TO BE DONE
Gather each line below that contains the word "This". Case counts.

MATERIAL
* begin *
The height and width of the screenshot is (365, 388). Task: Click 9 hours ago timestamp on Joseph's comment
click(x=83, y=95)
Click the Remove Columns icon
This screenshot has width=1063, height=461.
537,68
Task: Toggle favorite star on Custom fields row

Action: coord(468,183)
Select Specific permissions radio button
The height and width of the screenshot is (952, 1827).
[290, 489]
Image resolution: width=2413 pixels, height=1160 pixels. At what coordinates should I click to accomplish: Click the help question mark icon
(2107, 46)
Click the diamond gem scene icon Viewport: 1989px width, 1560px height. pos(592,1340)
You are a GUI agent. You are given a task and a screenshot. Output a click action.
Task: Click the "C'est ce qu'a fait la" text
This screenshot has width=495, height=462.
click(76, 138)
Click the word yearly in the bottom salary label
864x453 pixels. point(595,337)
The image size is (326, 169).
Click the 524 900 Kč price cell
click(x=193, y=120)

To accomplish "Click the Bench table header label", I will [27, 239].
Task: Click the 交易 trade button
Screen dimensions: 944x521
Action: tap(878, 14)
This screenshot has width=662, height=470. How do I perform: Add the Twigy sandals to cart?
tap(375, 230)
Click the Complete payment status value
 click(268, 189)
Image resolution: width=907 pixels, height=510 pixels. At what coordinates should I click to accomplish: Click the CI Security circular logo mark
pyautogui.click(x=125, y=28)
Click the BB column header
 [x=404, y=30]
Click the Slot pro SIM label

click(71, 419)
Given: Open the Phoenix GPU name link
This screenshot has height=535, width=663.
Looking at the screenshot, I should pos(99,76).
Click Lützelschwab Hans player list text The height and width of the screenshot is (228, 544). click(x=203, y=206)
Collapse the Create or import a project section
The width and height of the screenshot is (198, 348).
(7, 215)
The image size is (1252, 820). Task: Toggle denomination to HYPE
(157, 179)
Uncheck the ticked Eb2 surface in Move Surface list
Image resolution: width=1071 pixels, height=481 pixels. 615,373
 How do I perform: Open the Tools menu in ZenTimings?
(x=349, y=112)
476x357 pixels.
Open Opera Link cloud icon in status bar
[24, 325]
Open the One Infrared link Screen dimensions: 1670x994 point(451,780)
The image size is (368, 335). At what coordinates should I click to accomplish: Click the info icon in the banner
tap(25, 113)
* end *
FULL RESPONSE
This screenshot has width=1063, height=461.
This screenshot has width=495, height=462.
This screenshot has width=662, height=470. How do I perform: Add the Twigy sandals to cart?
This screenshot has height=535, width=663.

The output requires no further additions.